DATA FOR ANALYSIS:
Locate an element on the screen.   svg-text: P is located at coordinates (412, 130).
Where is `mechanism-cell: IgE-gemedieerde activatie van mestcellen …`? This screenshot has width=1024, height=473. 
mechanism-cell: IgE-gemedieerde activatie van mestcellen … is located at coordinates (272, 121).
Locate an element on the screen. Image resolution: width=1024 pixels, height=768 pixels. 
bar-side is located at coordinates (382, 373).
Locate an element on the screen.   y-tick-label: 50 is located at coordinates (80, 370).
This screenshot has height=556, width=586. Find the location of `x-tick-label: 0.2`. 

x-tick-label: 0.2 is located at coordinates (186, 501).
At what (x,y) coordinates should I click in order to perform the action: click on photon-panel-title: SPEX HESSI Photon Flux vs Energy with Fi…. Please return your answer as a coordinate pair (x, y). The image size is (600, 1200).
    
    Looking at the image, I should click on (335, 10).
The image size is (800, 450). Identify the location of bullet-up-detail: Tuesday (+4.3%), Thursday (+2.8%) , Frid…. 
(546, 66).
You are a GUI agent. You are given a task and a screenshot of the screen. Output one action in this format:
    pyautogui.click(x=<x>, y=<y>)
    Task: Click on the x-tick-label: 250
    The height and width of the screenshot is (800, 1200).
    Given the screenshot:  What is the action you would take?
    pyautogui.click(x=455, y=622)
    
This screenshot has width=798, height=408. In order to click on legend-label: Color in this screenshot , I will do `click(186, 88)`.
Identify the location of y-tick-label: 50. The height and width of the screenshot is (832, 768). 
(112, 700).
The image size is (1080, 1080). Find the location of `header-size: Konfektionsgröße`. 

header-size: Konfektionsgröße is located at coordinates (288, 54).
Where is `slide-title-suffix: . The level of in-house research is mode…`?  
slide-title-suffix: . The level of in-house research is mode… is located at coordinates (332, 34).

REQUIRED WORK:
Rewrite the data above so that every "Locate an element on the screen" becomes "Find the element on the screen", keeping everything else the same.

RESULT FOR THIS TASK:
Find the element on the screen.   svg-text: P is located at coordinates (412, 130).
Where is `mechanism-cell: IgE-gemedieerde activatie van mestcellen …`? This screenshot has width=1024, height=473. 
mechanism-cell: IgE-gemedieerde activatie van mestcellen … is located at coordinates (272, 121).
Find the element on the screen. Image resolution: width=1024 pixels, height=768 pixels. 
bar-side is located at coordinates (382, 373).
Find the element on the screen.   y-tick-label: 50 is located at coordinates (80, 370).
This screenshot has height=556, width=586. Find the location of `x-tick-label: 0.2`. 

x-tick-label: 0.2 is located at coordinates (186, 501).
At what (x,y) coordinates should I click in order to perform the action: click on photon-panel-title: SPEX HESSI Photon Flux vs Energy with Fi…. Please return your answer as a coordinate pair (x, y). The image size is (600, 1200).
    
    Looking at the image, I should click on (335, 10).
The image size is (800, 450). Identify the location of bullet-up-detail: Tuesday (+4.3%), Thursday (+2.8%) , Frid…. 
(546, 66).
You are a GUI agent. You are given a task and a screenshot of the screen. Output one action in this format:
    pyautogui.click(x=<x>, y=<y>)
    Task: Click on the x-tick-label: 250
    The height and width of the screenshot is (800, 1200).
    Given the screenshot:  What is the action you would take?
    pyautogui.click(x=455, y=622)
    
This screenshot has width=798, height=408. In order to click on legend-label: Color in this screenshot , I will do `click(186, 88)`.
Identify the location of y-tick-label: 50. The height and width of the screenshot is (832, 768). 
(112, 700).
The image size is (1080, 1080). Find the location of `header-size: Konfektionsgröße`. 

header-size: Konfektionsgröße is located at coordinates (288, 54).
Where is `slide-title-suffix: . The level of in-house research is mode…`?  
slide-title-suffix: . The level of in-house research is mode… is located at coordinates (332, 34).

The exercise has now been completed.